Das Olympiadach (im Volksmund auch als Zeltdach, Olympia-Zeltdach, Zeltdachkonstruktion oder Olympia-Zeltdachkonstruktion bekannt) ist ein Kunstwerk im Olympiapark, das die Olympia-Schwimmhalle, die Olympiahalle und das Olympiastadion sowie die Zwischenwege der Sportstätten überspannt. Es wurde für die Olympische Sommerspiele 1972 errichtet, hat eine 72.800 Quadratmeter große Oberfläche und ist durch zahlreiche miteinander verbundene Seilnetze ein zusammenhängendes Dach. Seit seiner Errichtung wird die Architektur gelobt.

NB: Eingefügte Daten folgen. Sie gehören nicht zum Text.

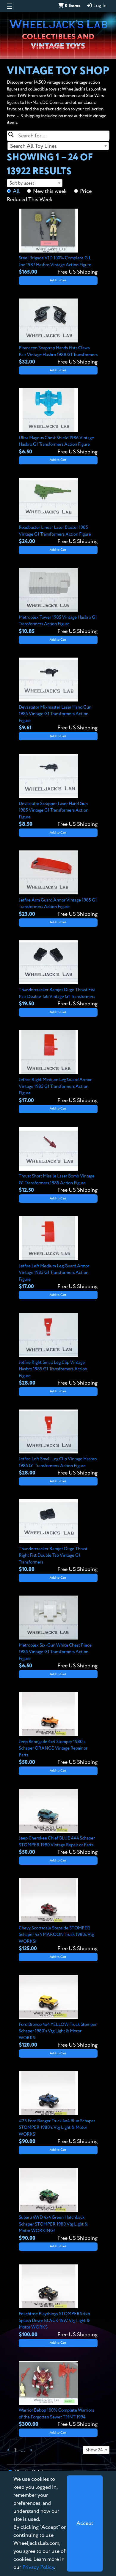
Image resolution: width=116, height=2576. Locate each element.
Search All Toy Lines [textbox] (33, 146)
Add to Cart (58, 280)
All (16, 191)
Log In (99, 6)
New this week (50, 191)
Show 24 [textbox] (94, 2450)
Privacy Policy (38, 2567)
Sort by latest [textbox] (22, 183)
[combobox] (58, 146)
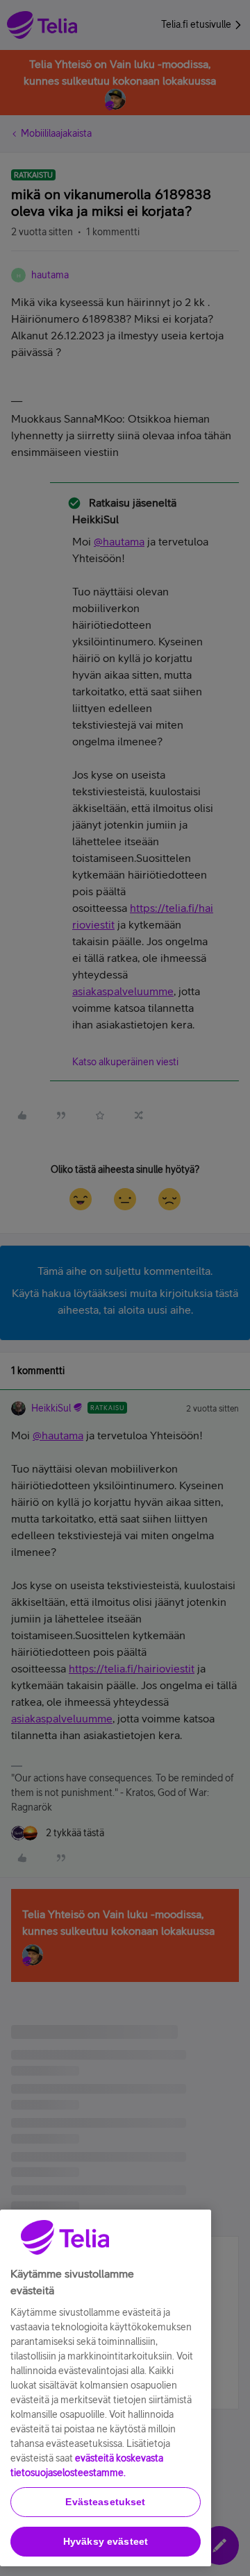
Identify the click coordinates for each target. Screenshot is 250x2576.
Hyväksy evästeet (105, 2541)
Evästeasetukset (105, 2501)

Lage[Bearbeiten | Quelltext bearbeiten]

Das Olympiadach befindet sich im Olympiapark über der Olympiahalle, der Olympia-Schwimmhalle, Teile des Stadion, die gemeinsam das Herzstück der Münchner Olympiaanlagen bilden, sowie den dazwischenliegenden Wegen.[1] Das Dach grenzt an seiner Südseite an den Coubertinplatz, der den Mittelpunkt der Olympiaanlage darstellt.[2] Auf der anderen Seite des Coubertinplatzes befindet sich der Olympiasee.[3]

Geschichte[Bearbeiten | Quelltext bearbeiten]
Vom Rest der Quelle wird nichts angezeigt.